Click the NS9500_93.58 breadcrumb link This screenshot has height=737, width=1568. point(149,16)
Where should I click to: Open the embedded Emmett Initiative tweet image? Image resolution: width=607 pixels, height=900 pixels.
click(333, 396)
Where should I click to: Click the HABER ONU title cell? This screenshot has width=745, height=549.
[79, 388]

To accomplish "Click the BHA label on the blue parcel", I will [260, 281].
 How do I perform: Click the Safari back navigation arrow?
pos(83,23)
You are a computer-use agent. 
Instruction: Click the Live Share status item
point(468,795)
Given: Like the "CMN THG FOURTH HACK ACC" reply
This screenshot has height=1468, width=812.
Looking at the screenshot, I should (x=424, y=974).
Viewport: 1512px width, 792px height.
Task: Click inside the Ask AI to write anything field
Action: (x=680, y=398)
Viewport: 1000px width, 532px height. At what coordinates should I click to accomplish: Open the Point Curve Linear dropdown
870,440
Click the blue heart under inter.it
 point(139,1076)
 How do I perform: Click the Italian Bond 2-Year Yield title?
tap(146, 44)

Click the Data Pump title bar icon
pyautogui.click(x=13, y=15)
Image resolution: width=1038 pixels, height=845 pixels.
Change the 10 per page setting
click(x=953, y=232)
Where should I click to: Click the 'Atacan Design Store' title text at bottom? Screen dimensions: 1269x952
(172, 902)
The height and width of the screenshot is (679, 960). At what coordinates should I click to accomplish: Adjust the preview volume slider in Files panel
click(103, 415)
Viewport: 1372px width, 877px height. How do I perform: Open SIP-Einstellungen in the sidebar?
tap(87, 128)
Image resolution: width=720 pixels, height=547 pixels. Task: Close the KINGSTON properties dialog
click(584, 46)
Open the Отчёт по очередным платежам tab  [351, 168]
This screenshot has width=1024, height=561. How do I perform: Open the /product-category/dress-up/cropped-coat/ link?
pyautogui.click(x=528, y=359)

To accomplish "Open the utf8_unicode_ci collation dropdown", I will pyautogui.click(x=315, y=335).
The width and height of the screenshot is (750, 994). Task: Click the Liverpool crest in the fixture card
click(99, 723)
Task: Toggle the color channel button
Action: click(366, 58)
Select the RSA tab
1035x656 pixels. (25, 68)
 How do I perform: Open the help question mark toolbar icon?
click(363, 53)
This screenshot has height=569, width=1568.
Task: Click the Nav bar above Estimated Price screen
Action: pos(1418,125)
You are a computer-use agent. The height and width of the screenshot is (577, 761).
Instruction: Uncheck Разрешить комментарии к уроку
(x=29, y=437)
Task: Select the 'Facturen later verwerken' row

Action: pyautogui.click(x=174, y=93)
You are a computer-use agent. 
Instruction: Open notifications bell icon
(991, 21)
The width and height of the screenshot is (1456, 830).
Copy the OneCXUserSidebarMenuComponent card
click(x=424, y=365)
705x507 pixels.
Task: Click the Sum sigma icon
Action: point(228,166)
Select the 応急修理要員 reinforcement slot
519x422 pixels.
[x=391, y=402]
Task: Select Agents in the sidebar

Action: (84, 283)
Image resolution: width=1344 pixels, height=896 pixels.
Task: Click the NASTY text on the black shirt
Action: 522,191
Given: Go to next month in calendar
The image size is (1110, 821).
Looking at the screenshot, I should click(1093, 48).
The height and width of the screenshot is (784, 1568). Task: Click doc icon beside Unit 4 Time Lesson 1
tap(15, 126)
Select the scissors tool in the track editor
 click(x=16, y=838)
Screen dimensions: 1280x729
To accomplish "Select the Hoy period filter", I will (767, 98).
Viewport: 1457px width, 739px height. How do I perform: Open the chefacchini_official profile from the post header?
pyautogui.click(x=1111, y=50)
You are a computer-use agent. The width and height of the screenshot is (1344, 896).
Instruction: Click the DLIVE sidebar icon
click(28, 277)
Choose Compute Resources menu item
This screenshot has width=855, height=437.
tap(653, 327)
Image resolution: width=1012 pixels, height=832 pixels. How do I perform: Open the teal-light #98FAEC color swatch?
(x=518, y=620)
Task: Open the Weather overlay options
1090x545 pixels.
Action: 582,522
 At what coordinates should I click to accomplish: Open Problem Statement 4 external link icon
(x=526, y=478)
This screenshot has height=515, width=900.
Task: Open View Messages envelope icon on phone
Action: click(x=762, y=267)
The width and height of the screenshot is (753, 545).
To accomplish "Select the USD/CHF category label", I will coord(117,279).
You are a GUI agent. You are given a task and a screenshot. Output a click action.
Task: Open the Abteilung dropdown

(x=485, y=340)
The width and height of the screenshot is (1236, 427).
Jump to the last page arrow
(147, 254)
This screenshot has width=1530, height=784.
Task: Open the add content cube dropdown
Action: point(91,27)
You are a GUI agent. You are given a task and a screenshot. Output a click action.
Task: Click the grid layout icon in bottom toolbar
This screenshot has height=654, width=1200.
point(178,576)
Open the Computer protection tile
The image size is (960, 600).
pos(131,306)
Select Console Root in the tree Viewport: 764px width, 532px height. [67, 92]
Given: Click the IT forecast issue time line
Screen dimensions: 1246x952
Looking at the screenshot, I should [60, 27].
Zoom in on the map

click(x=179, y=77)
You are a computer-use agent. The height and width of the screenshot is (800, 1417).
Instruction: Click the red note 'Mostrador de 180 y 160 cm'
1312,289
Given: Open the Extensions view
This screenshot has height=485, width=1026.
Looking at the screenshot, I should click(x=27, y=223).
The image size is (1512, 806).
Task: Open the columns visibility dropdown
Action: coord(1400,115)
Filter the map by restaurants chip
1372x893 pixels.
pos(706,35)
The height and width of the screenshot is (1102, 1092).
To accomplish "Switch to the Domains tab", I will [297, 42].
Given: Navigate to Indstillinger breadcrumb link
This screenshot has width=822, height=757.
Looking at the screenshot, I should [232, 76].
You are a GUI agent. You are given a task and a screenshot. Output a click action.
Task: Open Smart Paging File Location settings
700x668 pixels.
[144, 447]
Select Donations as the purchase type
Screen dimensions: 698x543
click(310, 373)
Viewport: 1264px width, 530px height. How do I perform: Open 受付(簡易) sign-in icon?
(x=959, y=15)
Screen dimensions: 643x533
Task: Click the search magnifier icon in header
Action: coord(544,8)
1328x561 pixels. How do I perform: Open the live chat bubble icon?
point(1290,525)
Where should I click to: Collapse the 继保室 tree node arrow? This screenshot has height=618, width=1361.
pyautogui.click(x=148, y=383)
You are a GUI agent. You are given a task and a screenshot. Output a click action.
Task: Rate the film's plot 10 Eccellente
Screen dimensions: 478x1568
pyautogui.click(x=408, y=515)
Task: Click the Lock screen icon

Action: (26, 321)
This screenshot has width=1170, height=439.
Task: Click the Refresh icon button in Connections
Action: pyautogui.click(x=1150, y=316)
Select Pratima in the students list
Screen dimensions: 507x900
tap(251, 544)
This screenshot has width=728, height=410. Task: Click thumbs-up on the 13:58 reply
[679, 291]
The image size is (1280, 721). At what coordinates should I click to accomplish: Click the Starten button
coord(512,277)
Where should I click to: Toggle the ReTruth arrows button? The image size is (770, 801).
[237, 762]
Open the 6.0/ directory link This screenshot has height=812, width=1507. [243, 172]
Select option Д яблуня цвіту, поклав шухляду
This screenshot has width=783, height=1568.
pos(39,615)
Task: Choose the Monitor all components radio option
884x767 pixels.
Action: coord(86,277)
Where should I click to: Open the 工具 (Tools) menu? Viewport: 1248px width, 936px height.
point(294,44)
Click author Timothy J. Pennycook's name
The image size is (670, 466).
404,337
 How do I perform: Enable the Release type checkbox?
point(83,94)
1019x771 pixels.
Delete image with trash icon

→ **DIRECTIONS**:
Every line with the word "breadcrumb" in it should be copied from the listing above.

→ **ANSWER SECTION**:
Click the NS9500_93.58 breadcrumb link This screenshot has height=737, width=1568. point(149,16)
Given: Navigate to Indstillinger breadcrumb link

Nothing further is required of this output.